Customer data storage

To stop fraud and money laundering, the majority of financial businesses must go through an identity verification process with their customers. This costs money and effort, but it is a necessary part of doing business.

Customer data might also be kept on a blockchain that is accessible to other financial companies as an alternative. A business would upload a new client’s data to the blockchain once the know-your-customer (KYC) procedure has been completed with that client.

Then, rather than going through the procedure alone, other businesses might access that KYC data. The client would also save time by not having to go through the KYC procedure each time they opened a new financial account.

Ways Blockchain Affects the Financial Services Industry

With its benefits, blockchain has the potential to significantly change the financial services sector. The key advantages of blockchain in finance are as follows:

  • It might speed up the payment procedure. Many blockchains can settle transactions in a matter of seconds for fees of just $0.01 or less, saving both the financial institutions and the customers involved money.
  • Financial organizations may benefit from cost savings on global transactions.

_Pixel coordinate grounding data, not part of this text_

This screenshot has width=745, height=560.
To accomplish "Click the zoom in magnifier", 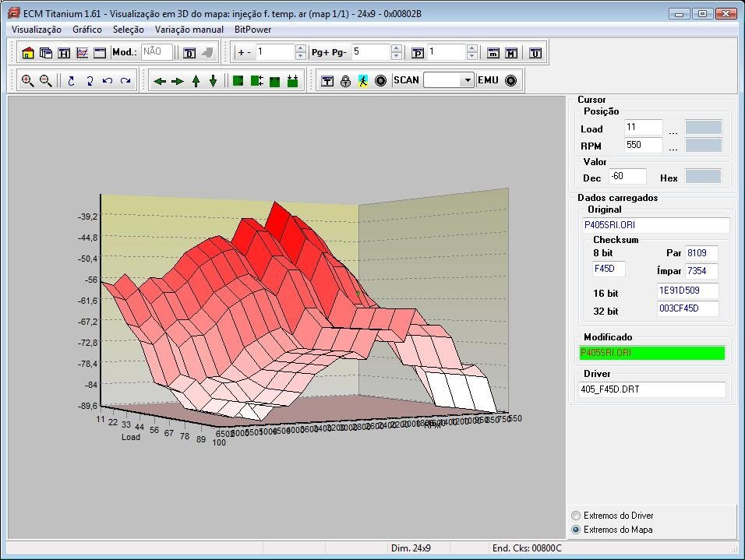I will point(27,80).
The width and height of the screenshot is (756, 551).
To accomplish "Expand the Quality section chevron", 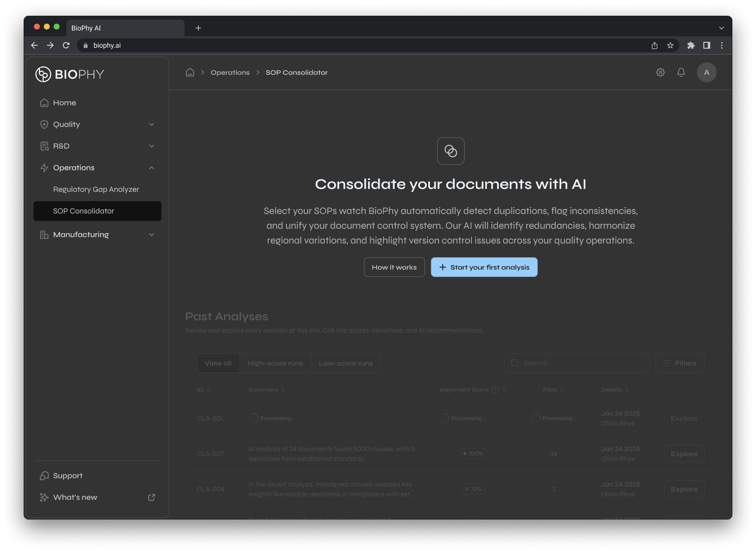I will [x=151, y=124].
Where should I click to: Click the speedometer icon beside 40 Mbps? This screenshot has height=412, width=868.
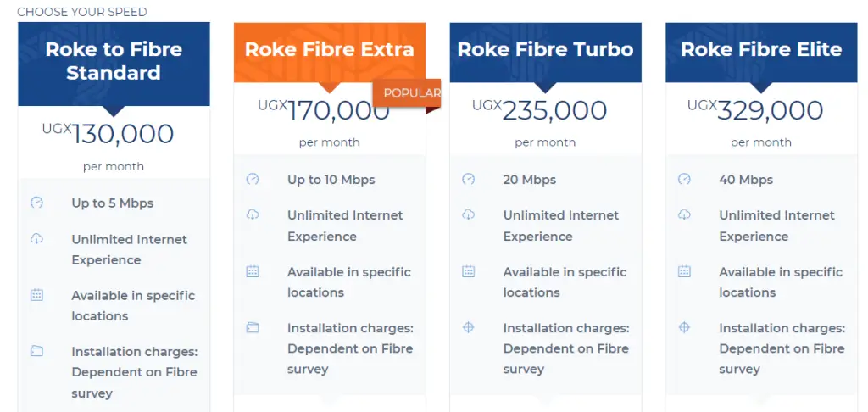pos(684,179)
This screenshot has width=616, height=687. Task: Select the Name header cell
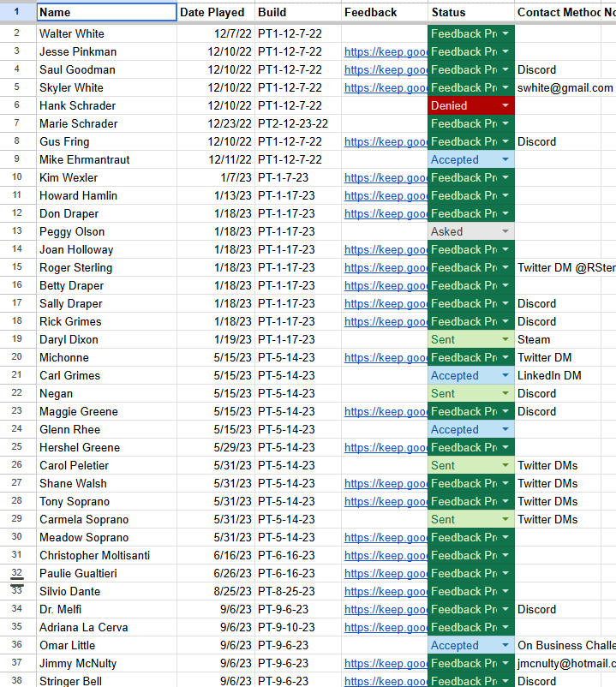107,12
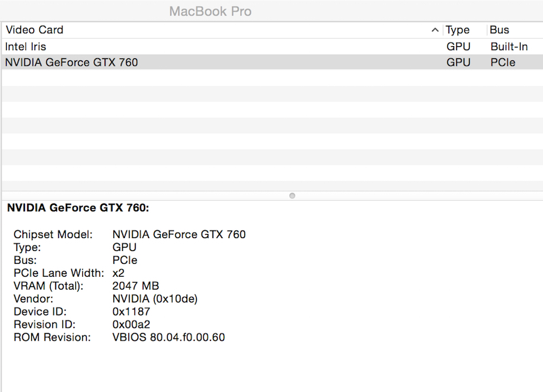Image resolution: width=543 pixels, height=392 pixels.
Task: Click the Vendor value NVIDIA (0x10de)
Action: tap(155, 298)
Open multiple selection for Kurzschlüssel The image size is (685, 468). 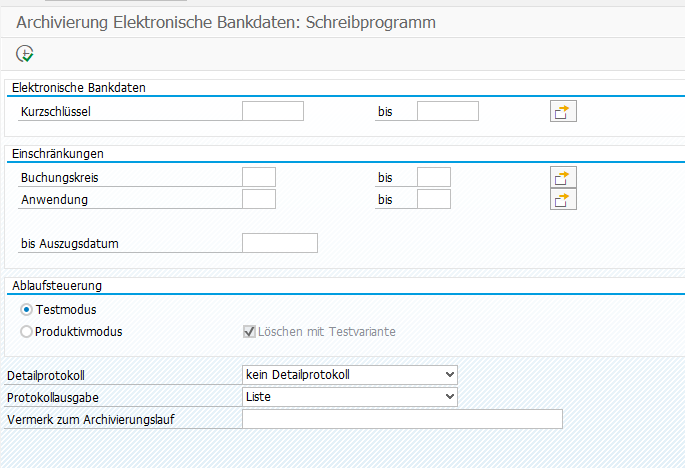point(563,111)
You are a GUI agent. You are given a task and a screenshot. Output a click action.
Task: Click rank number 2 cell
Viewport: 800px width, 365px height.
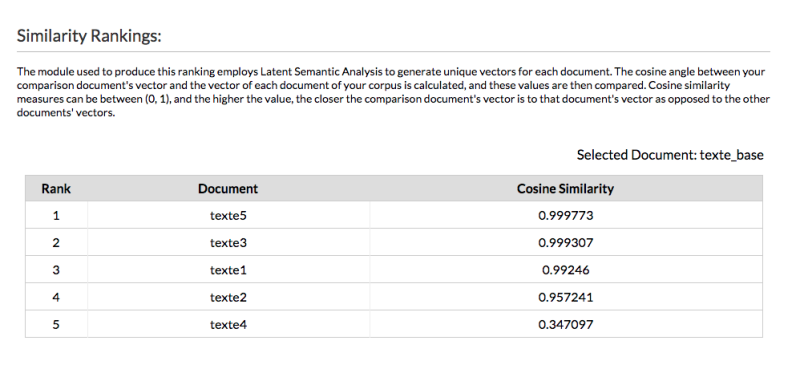click(56, 242)
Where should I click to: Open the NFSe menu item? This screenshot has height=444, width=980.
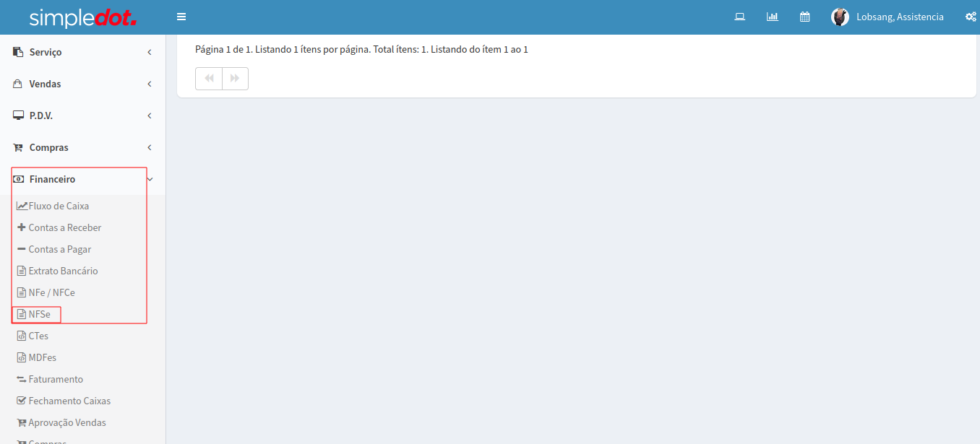39,314
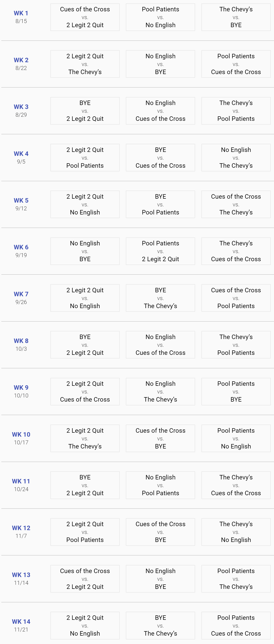Click the WK 10 week label
274x644 pixels.
click(x=21, y=435)
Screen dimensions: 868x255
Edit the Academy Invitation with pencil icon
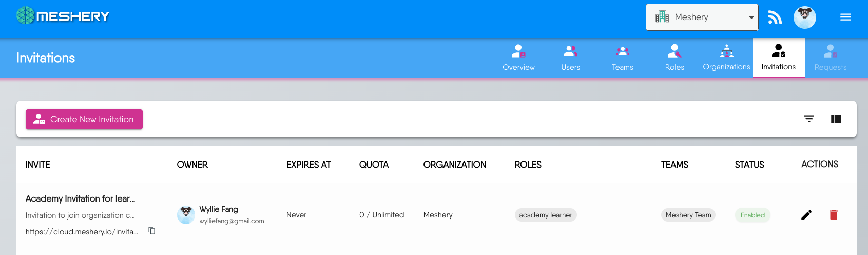click(x=806, y=215)
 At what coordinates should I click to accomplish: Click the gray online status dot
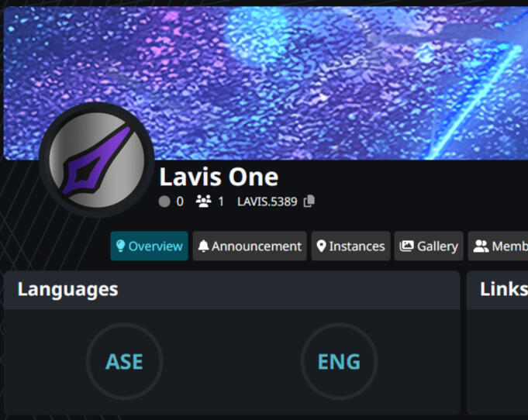(x=164, y=201)
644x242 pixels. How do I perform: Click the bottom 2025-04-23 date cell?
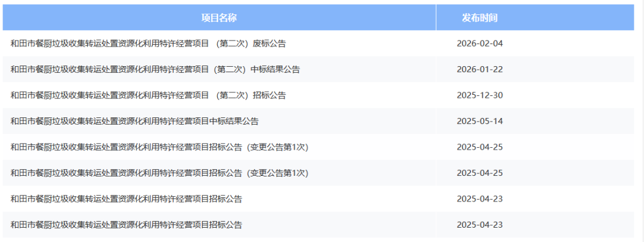click(x=479, y=225)
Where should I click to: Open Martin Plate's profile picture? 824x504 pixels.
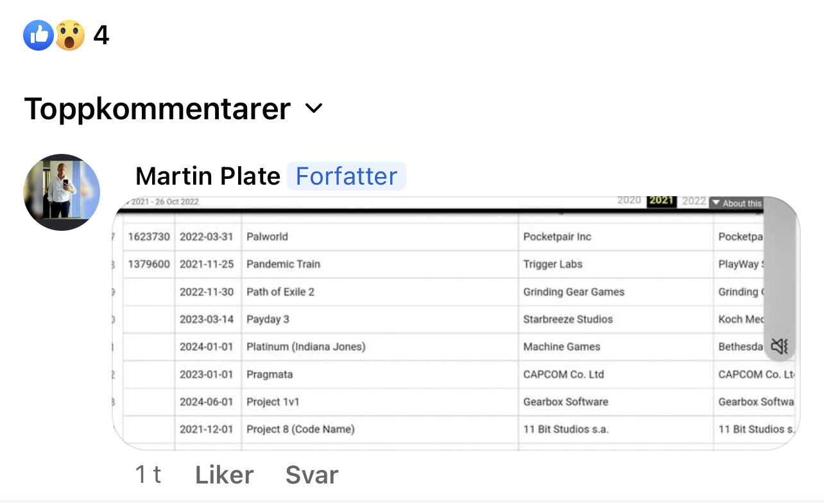(x=62, y=192)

By the end of 2030, it is anticipated that blockchain installations would have saved banks $27 billion on international transactions.
  • Financial firms can utilize blockchains to retain records and disclose information to regulatory bodies because they offer a distributed, unchangeable record of transactions.
  • Different kinds of financial services can be improved by using blockchain technology’s quicker transaction settlements. Vendors will receive payments earlier, lenders will be able to fund loans more quickly, and stock exchanges will be able to settle purchases and sales of stocks nearly instantly.

Financial Companies Using Blockchain

The finance sector has been adopting blockchain technology quickly. There are numerous financial firms that invest in blockchain stocks and/or advocate the usage of blockchains, ranging in size from smaller firms to the biggest names in the sector.

One of the biggest payment processors in the world, Visa (NYSE:V), was among the first significant financial institutions to use blockchain technology. Visa has utilized and improved it as follows:

  • In 2015, a $30 million investment in, a blockchain company, including Visa as a participant.
  • It introduced Visa B2B Connect in 2017, a platform for global business-to-business payments that makes use of blockchain.
  • To introduce bitcoin debit and credit cards, it collaborated with platforms and exchanges.
  • In March 2021, Visa became the first significant payments network to settle transactions using cryptocurrencies.

An international bank called Barclays PLC (NYSE:BCS) has done a lot of studies on the application of blockchain technology in finance. It has put smart contracts to the test in the trading of derivatives like futures and options. The time it takes to put up these contracts may be reduced if stock exchanges started adopting smart contracts for derivatives. Additionally, the bank submitted a patent application in 2018 to streamline the KYC process using blockchain.

Barclays is one of the major banks that has invested in Fnality, a project that aims to produce digital equivalents of the US dollar and several other important currencies. Its objective is to use blockchain technology to facilitate quicker and less expensive transactions.

American Express (NYSE:AXP) is a financial firm that provides credit and charge cards, banking, and loans in addition to being a payment network. It has been working to incorporate blockchain technology into its well-known Membership Rewards program in recent years.

American Express developed its own internal blockchain in collaboration with the business Hyperledger, which it tested with the online grocery delivery service Boxed. With the aid of this technology, the retailer was able to award additional points depending on a number of variables, including the item purchased and the time of day. When a consumer completed a qualifying transaction, American Express credited them with points and charged the retailer via a smart contract.